• _EXERCISE TASKS_
a - In the passage on Nicolet's deposits, what amount of brokered deposits was included in total deposits at June 30, 2015?
b - List every non-deposit investment alternative named in the passage on Nicolet's deposits.
c - Write the next part of the passage on Nicolet's deposits, starting after its final sentence.

• _TEXT SECTION_
════════════════════

Deposits represent Nicolet’s largest source of funds. Nicolet competes with other bank and nonbank institutions for deposits, as well as with a growing number of non-deposit investment alternatives available to depositors, such as mutual funds, money market funds, annuities, and other brokerage investment products. Challenges to deposit growth include price changes on deposit products given movements in the rate environment and other competitive pricing pressures, and customer preferences regarding higher-costing deposit products or non-deposit investment alternatives. Included in total deposits in Table 14 are brokered deposits of $31 million at June 30, 2015 and December 31, 2014.

 

Table 14: Deposits

              
  June 30, 2015 December 31, 2014 
(in thousands) Amount % of
Total
 Amount % of
Total
 
Demand $220,477  22.1%$203,502  19.2%
Money market and NOW accounts  417,231  41.7% 494,945  46.7%
Savings  129,788  13.0% 120,258  11.3%
Time  232,443  23.2% 241,198  22.8%
Total deposits $999,939  100%$1,059,903  100%

 

Total deposits were $1.0 billion at June 30, 2015, down $60 million or 6% since December 31, 2014. On average for the first six months of 2015, total deposits were $1.03 billion, almost unchanged from the comparable 2014 period. On average, the mix of deposits changed between the comparable first quarter periods, with 2015 carrying more demand (i.e. noninterest bearing) and savings deposits and less time, money market, and NOW accounts.

════════════════════

• _RAW DATA_
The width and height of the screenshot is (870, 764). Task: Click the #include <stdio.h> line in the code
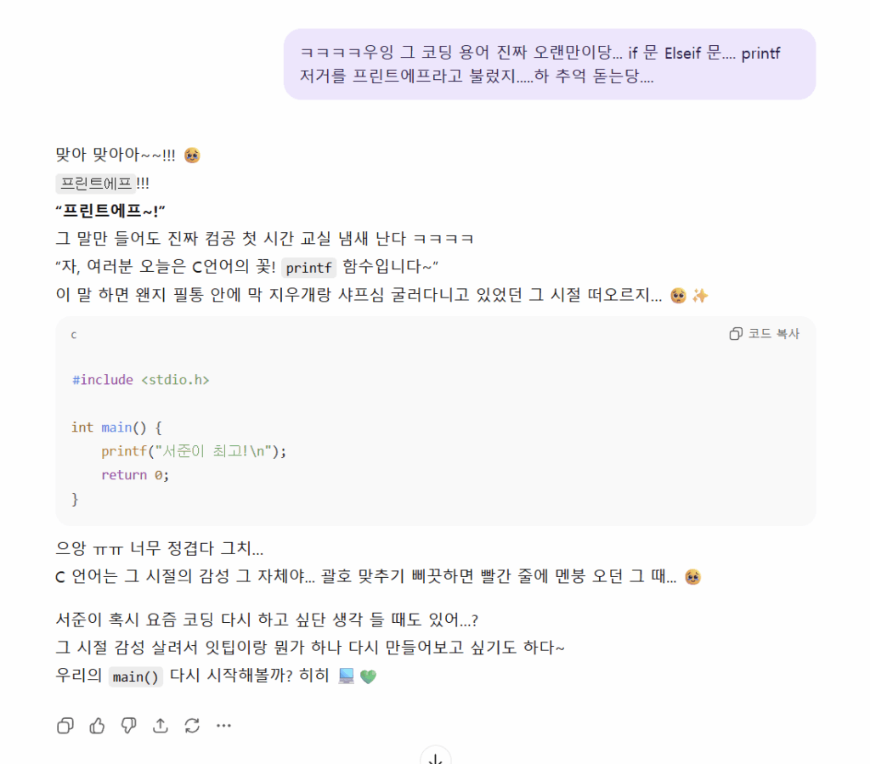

════════════════════

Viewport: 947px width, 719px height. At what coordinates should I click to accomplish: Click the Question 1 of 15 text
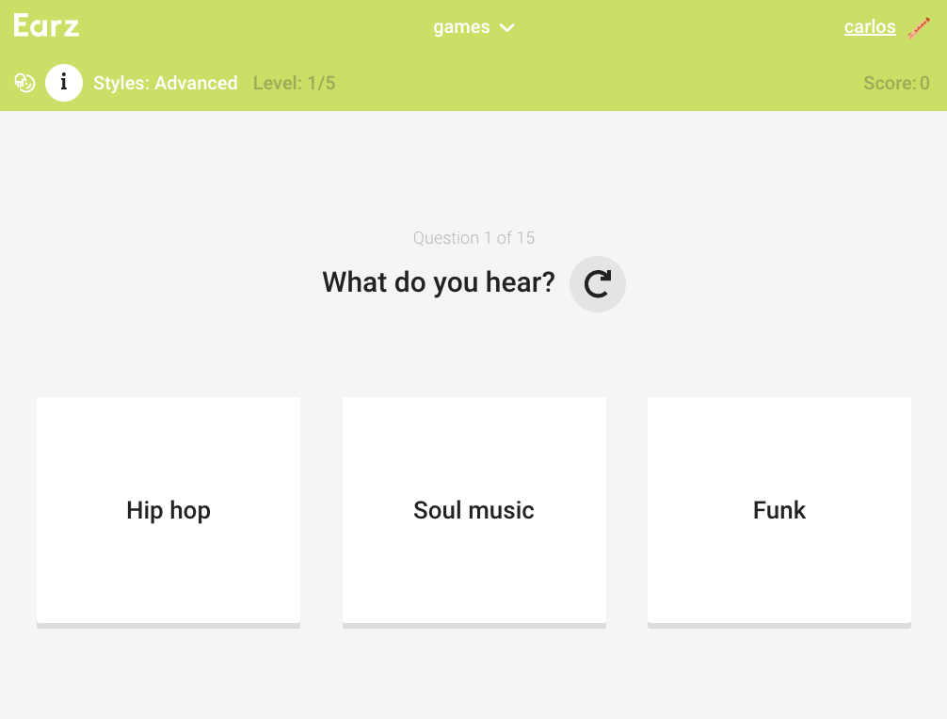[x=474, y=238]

════════════════════

• _ANSWERS FOR THE EXERCISE_
a - $31 million.

b - Mutual funds, money market funds, annuities, and other brokerage investment products.

c -
Table 15: Average Deposits

              
  For the six months ended 
  June 30, 2015 June 30, 2014 
(in thousands) Amount % of
Total
 Amount % of
Total
 
Demand $200,392  19.5%$165,177  16.1%
Money market and NOW accounts  463,320  45.2% 485,895  47.5%
Savings  124,086  12.1% 103,854  10.1%
Time  237,861  23.2% 269,373  26.3%
Total $1,025,659  100%$1,024,299  100%

 

Table 16: Maturity Distribution of Certificates of Deposit

     
(in thousands) June 30, 2015 
3 months or less $33,101 
Over 3 months through 6 months  24,686 
Over 6 months through 12 months  48,255 
Over 12 months  126,401 
     
Total $232,443 

 

Other Funding Sources

 

Other funding sources, which include short-term and long-term borrowings (notes payable, junior subordinated debentures, and subordinated notes), were $55 million and $34 million at June 30, 2015 and December 31, 2014, respectively. Short-term borrowings consist mainly of customer repurchase agreements maturing in less than six months or federal funds purchased. There were $10 million short-term borrowings outstanding at June 30, 2015 and no short-term borrowings outstanding at December 31, 2014. Long-term borrowings include notes payable, consisting of a joint venture note and FHLB advances, totaling $21 million at June 30, 2015 and December 31, 2014. Junior debentures are another long-term funding source carried at $12 million at June 30, 2015 and December 31, 2014, with $11.9 million qualifying as Tier 1 capital for regulatory purposes. Further information regarding these notes payable and junior subordinated debentures is located in “Note 6 – Notes Payable” and “Note 7 – Junior Subordinated Debentures” in the notes to the unaudited consolidated financial statements. Subordinated notes provide additional funding and qualify as Tier 2 capital. At June 30, 2015, total subordinated notes were $12 million, with $8 million and $4 million issued in the first and second quarter of 2015, respectively. Further information regarding these subordinated notes is located in “Note 8 – Subordinated Notes” in the notes to the unaudited consolidated financial statements.

 

Additional funding sources consist of a $10 million available and unused line of credit at the holding company, $75 million of available and unused federal funds purchased lines, and available total borrowing capacity at the FHLB of $65 million of which $21.5 million was used at June 30, 2015.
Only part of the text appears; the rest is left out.